ASSIGNMENT: Without leaving out a single line, restate the entries below exactly.

┌──

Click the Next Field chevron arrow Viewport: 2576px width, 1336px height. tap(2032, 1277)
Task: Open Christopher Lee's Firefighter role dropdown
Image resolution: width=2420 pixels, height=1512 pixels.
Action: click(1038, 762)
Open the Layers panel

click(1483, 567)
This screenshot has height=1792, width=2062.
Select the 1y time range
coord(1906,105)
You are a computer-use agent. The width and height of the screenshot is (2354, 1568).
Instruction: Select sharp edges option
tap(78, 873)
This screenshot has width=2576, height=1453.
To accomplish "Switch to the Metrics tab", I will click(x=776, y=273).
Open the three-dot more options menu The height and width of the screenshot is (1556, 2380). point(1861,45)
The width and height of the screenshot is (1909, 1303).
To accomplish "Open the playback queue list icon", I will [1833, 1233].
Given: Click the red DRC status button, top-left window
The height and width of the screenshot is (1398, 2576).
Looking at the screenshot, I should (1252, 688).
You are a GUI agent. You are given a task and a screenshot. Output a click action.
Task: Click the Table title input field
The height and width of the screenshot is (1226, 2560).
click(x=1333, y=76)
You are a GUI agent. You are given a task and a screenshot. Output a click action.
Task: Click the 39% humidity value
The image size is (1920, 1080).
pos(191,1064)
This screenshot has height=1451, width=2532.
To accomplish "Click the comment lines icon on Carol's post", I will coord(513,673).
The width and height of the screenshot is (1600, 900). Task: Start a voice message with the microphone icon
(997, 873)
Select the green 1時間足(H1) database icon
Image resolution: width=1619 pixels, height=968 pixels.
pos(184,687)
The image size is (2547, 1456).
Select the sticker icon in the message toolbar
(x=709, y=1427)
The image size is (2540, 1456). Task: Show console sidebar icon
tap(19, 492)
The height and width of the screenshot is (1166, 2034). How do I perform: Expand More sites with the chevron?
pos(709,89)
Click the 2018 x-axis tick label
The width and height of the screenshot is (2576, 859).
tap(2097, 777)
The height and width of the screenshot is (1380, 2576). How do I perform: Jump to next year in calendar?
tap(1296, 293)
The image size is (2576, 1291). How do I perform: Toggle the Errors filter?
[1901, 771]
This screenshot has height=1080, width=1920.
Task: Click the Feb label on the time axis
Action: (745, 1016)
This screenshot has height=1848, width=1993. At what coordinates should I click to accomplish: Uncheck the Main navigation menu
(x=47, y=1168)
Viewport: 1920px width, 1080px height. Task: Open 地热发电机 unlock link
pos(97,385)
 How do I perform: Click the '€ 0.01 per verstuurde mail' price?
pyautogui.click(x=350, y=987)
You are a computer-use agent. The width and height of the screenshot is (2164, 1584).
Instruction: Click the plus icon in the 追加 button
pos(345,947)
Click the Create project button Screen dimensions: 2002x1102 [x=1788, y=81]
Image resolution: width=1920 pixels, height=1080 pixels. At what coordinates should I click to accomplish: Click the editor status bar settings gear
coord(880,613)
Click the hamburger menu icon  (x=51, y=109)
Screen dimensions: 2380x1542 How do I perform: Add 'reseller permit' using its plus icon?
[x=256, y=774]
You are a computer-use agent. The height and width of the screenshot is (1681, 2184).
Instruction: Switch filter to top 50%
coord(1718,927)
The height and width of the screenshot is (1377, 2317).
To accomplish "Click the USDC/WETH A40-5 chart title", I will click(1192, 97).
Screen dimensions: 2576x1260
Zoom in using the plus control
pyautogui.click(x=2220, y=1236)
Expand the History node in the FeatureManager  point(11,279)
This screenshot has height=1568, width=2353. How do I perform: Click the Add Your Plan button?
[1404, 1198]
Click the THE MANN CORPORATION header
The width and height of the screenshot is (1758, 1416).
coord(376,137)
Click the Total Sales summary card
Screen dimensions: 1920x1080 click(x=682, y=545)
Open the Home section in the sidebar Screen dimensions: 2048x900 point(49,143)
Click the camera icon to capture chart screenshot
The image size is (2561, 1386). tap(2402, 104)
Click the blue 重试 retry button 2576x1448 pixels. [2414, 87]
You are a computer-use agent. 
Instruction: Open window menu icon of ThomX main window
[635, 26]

└──

RESPONSE:
Click the Next Field chevron arrow Viewport: 2576px width, 1336px height. tap(2032, 1277)
Task: Open Christopher Lee's Firefighter role dropdown
Image resolution: width=2420 pixels, height=1512 pixels.
Action: click(1038, 762)
Open the Layers panel

click(1483, 567)
This screenshot has height=1792, width=2062.
Select the 1y time range
coord(1906,105)
You are a computer-use agent. The width and height of the screenshot is (2354, 1568).
Instruction: Select sharp edges option
tap(78, 873)
This screenshot has width=2576, height=1453.
To accomplish "Switch to the Metrics tab", I will click(x=776, y=273).
Open the three-dot more options menu The height and width of the screenshot is (1556, 2380). point(1861,45)
The width and height of the screenshot is (1909, 1303).
To accomplish "Open the playback queue list icon", I will [1833, 1233].
Given: Click the red DRC status button, top-left window
The height and width of the screenshot is (1398, 2576).
Looking at the screenshot, I should (1252, 688).
You are a GUI agent. You are given a task and a screenshot. Output a click action.
Task: Click the Table title input field
The height and width of the screenshot is (1226, 2560).
click(x=1333, y=76)
You are a GUI agent. You are given a task and a screenshot. Output a click action.
Task: Click the 39% humidity value
The image size is (1920, 1080).
pos(191,1064)
This screenshot has height=1451, width=2532.
To accomplish "Click the comment lines icon on Carol's post", I will coord(513,673).
The width and height of the screenshot is (1600, 900). Task: Start a voice message with the microphone icon
(997, 873)
Select the green 1時間足(H1) database icon
Image resolution: width=1619 pixels, height=968 pixels.
pos(184,687)
The image size is (2547, 1456).
Select the sticker icon in the message toolbar
(x=709, y=1427)
The image size is (2540, 1456). Task: Show console sidebar icon
tap(19, 492)
The height and width of the screenshot is (1166, 2034). How do I perform: Expand More sites with the chevron?
pos(709,89)
Click the 2018 x-axis tick label
The width and height of the screenshot is (2576, 859).
tap(2097, 777)
The height and width of the screenshot is (1380, 2576). How do I perform: Jump to next year in calendar?
tap(1296, 293)
The image size is (2576, 1291). How do I perform: Toggle the Errors filter?
[1901, 771]
This screenshot has height=1080, width=1920.
Task: Click the Feb label on the time axis
Action: (745, 1016)
This screenshot has height=1848, width=1993. At what coordinates should I click to accomplish: Uncheck the Main navigation menu
(x=47, y=1168)
Viewport: 1920px width, 1080px height. Task: Open 地热发电机 unlock link
pos(97,385)
 How do I perform: Click the '€ 0.01 per verstuurde mail' price?
pyautogui.click(x=350, y=987)
You are a computer-use agent. The width and height of the screenshot is (2164, 1584).
Instruction: Click the plus icon in the 追加 button
pos(345,947)
Click the Create project button Screen dimensions: 2002x1102 [x=1788, y=81]
Image resolution: width=1920 pixels, height=1080 pixels. At what coordinates should I click to accomplish: Click the editor status bar settings gear
coord(880,613)
Click the hamburger menu icon  (x=51, y=109)
Screen dimensions: 2380x1542 How do I perform: Add 'reseller permit' using its plus icon?
[x=256, y=774]
You are a computer-use agent. The height and width of the screenshot is (1681, 2184).
Instruction: Switch filter to top 50%
coord(1718,927)
The height and width of the screenshot is (1377, 2317).
To accomplish "Click the USDC/WETH A40-5 chart title", I will click(1192, 97).
Screen dimensions: 2576x1260
Zoom in using the plus control
pyautogui.click(x=2220, y=1236)
Expand the History node in the FeatureManager  point(11,279)
This screenshot has height=1568, width=2353. How do I perform: Click the Add Your Plan button?
[1404, 1198]
Click the THE MANN CORPORATION header
The width and height of the screenshot is (1758, 1416).
coord(376,137)
Click the Total Sales summary card
Screen dimensions: 1920x1080 click(x=682, y=545)
Open the Home section in the sidebar Screen dimensions: 2048x900 point(49,143)
Click the camera icon to capture chart screenshot
The image size is (2561, 1386). tap(2402, 104)
Click the blue 重试 retry button 2576x1448 pixels. [2414, 87]
You are a computer-use agent. 
Instruction: Open window menu icon of ThomX main window
[635, 26]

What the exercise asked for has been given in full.